Love Streams, 1984

A dashing, successful writer of lurid romance novels named Robert Harmon (John Cassavetes) arrives home in the middle of the day – still stylishly dressed in formal evening attire – to find an odd assortment of vivacious, attractive young women engaged in frivolous activities as they bide time awaiting his return. Attempting to engage one of his flighty companions into a seemingly more meaningful interview (that he is presumably audio tape recording as research for his work), Robert asks her what her definition of a “good time” is – a question that the disinterested young woman is eager to cut short with prolonged silence and curt responses. Robert purports to know the answer, and attempts to steer the conversation by commenting that the underlying key is in “being with someone”. However, as he scuttles his ever constant parade of compensated escorts out of the house in a series of confused and anonymous transactions of personal checks and hired taxicabs (ironically exchanging empty kisses and declaring “I love you” to no one in particular), his vacuous lifestyle betrays his own incapacity for real intimacy – his sad disconnection from the emotional complexities of love that exist between the void of his casual affairs and investment in a deeper, more meaningful relationship.

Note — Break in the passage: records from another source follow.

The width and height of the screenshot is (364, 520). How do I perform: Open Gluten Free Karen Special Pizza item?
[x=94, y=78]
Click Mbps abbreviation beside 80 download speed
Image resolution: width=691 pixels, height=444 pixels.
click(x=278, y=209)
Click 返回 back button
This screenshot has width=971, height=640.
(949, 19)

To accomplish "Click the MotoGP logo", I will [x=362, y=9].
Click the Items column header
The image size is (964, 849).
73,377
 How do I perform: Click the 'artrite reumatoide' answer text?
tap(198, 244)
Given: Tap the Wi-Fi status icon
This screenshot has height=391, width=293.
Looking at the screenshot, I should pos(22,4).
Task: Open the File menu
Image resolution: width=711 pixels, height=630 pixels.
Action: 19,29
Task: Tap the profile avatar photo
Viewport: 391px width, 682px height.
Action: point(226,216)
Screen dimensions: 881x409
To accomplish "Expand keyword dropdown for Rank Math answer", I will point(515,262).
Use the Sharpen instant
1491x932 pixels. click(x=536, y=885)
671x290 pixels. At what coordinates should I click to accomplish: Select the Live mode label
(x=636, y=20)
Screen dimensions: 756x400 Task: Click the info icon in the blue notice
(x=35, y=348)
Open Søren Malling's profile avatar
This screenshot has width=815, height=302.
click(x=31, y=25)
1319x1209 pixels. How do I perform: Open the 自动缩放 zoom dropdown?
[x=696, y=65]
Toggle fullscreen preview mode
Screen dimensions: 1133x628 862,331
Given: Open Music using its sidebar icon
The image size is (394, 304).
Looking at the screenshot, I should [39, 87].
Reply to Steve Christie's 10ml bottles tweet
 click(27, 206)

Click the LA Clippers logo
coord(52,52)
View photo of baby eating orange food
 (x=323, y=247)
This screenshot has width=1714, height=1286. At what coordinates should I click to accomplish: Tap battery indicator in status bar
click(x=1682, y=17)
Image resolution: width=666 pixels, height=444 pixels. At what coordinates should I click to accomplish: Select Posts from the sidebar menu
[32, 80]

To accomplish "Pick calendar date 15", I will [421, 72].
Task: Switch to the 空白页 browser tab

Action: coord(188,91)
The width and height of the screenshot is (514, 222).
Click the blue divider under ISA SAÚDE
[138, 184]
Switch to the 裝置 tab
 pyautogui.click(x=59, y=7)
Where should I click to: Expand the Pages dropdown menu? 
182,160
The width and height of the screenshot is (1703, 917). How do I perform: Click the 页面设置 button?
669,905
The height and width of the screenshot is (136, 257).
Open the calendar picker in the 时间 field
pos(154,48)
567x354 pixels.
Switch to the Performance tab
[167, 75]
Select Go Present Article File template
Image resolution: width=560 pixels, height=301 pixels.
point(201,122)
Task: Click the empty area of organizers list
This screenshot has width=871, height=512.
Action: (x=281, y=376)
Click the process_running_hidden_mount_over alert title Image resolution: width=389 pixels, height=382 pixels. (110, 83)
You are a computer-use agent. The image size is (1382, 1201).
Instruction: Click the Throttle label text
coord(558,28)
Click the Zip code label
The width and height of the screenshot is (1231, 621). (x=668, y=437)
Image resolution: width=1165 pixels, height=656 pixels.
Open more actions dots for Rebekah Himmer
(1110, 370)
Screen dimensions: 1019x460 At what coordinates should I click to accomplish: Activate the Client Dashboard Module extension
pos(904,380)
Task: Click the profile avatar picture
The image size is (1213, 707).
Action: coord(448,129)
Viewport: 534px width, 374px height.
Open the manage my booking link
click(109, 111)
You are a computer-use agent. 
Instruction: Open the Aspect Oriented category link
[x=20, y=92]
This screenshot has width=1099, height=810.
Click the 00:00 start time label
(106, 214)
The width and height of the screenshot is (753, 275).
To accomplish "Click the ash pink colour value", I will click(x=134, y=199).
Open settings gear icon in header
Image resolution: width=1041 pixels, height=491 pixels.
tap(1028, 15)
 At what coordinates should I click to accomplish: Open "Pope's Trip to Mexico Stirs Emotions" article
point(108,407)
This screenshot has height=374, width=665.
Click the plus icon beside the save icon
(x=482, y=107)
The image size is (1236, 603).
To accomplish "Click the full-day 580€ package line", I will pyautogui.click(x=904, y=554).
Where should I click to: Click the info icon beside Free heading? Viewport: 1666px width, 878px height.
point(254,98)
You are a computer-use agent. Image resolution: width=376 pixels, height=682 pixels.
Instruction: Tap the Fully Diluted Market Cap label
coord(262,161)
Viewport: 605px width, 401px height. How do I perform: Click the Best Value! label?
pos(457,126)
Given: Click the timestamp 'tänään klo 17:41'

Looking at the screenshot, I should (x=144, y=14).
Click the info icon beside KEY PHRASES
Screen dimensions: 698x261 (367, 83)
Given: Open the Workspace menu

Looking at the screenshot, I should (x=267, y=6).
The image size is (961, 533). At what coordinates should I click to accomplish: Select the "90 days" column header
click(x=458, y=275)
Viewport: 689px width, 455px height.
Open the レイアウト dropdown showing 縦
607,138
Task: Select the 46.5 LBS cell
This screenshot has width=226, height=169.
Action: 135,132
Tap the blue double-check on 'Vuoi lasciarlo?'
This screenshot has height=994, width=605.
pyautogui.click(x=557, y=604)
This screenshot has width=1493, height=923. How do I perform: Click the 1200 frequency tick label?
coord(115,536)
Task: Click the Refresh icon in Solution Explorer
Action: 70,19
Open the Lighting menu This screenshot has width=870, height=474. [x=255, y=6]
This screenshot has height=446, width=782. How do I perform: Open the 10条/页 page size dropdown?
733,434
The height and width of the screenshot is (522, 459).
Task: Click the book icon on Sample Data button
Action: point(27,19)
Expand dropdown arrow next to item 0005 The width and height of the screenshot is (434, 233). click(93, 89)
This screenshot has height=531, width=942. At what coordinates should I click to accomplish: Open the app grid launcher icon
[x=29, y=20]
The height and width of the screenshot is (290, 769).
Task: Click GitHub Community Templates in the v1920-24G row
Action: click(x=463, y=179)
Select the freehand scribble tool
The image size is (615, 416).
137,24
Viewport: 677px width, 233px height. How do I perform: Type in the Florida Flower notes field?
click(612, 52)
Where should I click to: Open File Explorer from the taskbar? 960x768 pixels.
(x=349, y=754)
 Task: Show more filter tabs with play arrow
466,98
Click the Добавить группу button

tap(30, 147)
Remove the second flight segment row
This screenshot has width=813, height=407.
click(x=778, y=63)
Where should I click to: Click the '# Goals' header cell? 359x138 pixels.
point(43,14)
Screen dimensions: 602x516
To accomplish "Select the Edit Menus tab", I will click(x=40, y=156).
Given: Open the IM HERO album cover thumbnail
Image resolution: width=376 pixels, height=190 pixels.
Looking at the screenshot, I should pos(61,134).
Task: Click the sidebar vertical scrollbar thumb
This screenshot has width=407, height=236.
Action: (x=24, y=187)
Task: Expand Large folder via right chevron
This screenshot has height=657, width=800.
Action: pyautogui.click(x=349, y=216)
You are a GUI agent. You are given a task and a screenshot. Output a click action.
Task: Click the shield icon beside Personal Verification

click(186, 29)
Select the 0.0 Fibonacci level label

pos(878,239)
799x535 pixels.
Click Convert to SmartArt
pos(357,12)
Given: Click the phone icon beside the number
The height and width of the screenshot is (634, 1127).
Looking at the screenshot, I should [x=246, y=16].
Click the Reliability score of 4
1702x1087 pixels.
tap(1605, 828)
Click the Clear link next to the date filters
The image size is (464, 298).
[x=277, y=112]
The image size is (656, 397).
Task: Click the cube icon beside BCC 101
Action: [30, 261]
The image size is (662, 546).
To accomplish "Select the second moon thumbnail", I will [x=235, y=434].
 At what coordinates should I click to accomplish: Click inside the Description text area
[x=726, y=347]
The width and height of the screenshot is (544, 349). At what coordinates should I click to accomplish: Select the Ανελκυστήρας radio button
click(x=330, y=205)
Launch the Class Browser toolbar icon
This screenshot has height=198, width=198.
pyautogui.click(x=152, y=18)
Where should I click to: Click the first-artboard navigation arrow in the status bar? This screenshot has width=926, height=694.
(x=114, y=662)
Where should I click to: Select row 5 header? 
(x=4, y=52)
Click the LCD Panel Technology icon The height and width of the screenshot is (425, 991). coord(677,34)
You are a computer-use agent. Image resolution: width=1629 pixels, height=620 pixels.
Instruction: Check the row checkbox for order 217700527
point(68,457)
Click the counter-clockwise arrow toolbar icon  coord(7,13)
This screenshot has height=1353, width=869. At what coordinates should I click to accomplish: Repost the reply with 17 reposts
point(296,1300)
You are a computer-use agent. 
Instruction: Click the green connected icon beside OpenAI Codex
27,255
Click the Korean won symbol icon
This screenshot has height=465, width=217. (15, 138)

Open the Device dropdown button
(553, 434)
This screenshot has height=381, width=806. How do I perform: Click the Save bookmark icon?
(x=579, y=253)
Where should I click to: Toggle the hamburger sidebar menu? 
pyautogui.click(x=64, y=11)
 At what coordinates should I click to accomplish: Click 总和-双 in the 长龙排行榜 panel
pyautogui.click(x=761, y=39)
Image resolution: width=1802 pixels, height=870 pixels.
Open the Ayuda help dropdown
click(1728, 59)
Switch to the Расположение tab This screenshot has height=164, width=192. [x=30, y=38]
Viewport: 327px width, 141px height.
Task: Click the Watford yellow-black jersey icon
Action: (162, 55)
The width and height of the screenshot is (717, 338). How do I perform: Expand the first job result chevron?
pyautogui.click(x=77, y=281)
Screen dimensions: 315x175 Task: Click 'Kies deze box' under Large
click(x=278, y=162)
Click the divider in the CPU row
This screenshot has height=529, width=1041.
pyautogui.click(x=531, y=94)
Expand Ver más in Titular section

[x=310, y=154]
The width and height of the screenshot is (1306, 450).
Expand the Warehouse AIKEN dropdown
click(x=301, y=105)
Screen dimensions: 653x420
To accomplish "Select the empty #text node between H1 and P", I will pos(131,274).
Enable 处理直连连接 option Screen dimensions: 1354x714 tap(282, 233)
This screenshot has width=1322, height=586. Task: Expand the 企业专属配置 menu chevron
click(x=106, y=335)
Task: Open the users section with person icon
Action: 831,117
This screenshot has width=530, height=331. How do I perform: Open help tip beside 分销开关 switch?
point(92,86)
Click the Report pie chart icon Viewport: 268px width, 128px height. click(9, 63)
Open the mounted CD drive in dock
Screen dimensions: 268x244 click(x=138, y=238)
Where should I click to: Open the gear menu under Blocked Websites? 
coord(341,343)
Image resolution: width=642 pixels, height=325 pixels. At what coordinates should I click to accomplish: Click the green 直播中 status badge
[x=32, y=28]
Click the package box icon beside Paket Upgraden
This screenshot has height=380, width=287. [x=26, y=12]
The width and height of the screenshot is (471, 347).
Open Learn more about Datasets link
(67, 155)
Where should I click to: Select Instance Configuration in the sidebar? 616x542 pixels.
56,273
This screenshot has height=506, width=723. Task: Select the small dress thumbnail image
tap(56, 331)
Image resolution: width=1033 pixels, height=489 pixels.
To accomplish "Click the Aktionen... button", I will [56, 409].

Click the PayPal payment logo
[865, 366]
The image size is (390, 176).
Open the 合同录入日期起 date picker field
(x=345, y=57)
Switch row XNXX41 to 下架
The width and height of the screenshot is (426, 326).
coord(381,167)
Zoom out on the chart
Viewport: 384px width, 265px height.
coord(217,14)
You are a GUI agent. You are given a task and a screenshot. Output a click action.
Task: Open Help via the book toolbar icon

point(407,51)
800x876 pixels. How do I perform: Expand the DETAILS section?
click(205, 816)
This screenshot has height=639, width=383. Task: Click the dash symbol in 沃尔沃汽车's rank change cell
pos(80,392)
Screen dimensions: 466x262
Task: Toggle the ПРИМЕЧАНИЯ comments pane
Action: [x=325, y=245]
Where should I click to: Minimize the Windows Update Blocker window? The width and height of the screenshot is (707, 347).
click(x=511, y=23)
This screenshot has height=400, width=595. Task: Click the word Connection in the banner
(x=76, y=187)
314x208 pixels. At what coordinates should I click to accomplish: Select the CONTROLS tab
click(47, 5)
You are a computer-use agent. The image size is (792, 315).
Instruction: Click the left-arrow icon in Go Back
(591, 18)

Meanwhile, in another town, Sarah Lawson (Gena Rowlands) enters an empty conference room with her adolescent daughter Debbie (Risa Blewitt) and immediately begins to lavish the girl with presents, her myopic doting only briefly interrupted by the entrance of other people into the room, including her estranged husband Jack (Seymour Cassel). Sarah and Jack have assembled for a meeting with their legal counsel and the presiding judge (Joan Foley) in order to finalize the terms of an increasingly acrimonious divorce. However, despite a mutually pre-arranged custodial agreement, Sarah interrupts the legal proceeding by inopportunely stating her intention to take their daughter out of the state for an indeterminate period of time, traveling cross-country in order to visit members of Jack’s family who are suffering from ill health, and justifies her unusual intention by commenting, “You might say that’s what I do. I visit sick people”. Seeking guidance from a psychiatrist after suffering a hysterical collapse in front of the judge, she is advised to distance herself from her family by traveling abroad and embarking on a meaningless love affair. Unable to cope in an environment of complete strangers, she decides to return home and pay a visit to Robert, and invariably finds a new focus for her desperate affection in her equally emotionally crippled brother.

Based on a play by Ted Allan, Love Streams is a haunting, provocative, and brutally honest examination of love, emotional need, loneliness, and longing. In contrast to the active and confrontational camerawork of his earlier films (most notably in Faces), John Cassavetes creates a spare, muted, and objective portrait, capturing with underlying compassion the empty lives of emotionally adrift characters who act out the ache of their unarticulated despair through incomprehensible, cruel, and often self-destructive acts. Cassavetes further incorporates recurring episodes of representational surrogacy in order to reflect the film’s theme of emotional substitution: Robert’s instinctive and automatic disbursement of personal checks to his companions and ex-wife; his night club encounter with an admiring female impersonator named Phyllis (Logan Carter) who is drawn to the portrayal of loneliness in his novels; his estranged young son Albie’s (Jakob Shaw) difficult and conflicted relationship with his stepfather (Eddy Donno); Sarah’s pattern of smothering and overcompensating attention towards her resentful family; her unconsulted decision to find a baby for her brother that results in a bizarre, compulsive purchase of a farm menagerie. Inevitably, as Sarah attempts to rationalize her tenacious attachment to her unfaithful husband and troubled marriage through her fragmented explanation, “Love is a stream. It’s continuous. It doesn’t stop”, she metaphorically encapsulates the profound and indefinable – and often elusive – eternal human search for connection, love, acceptance, and intimacy.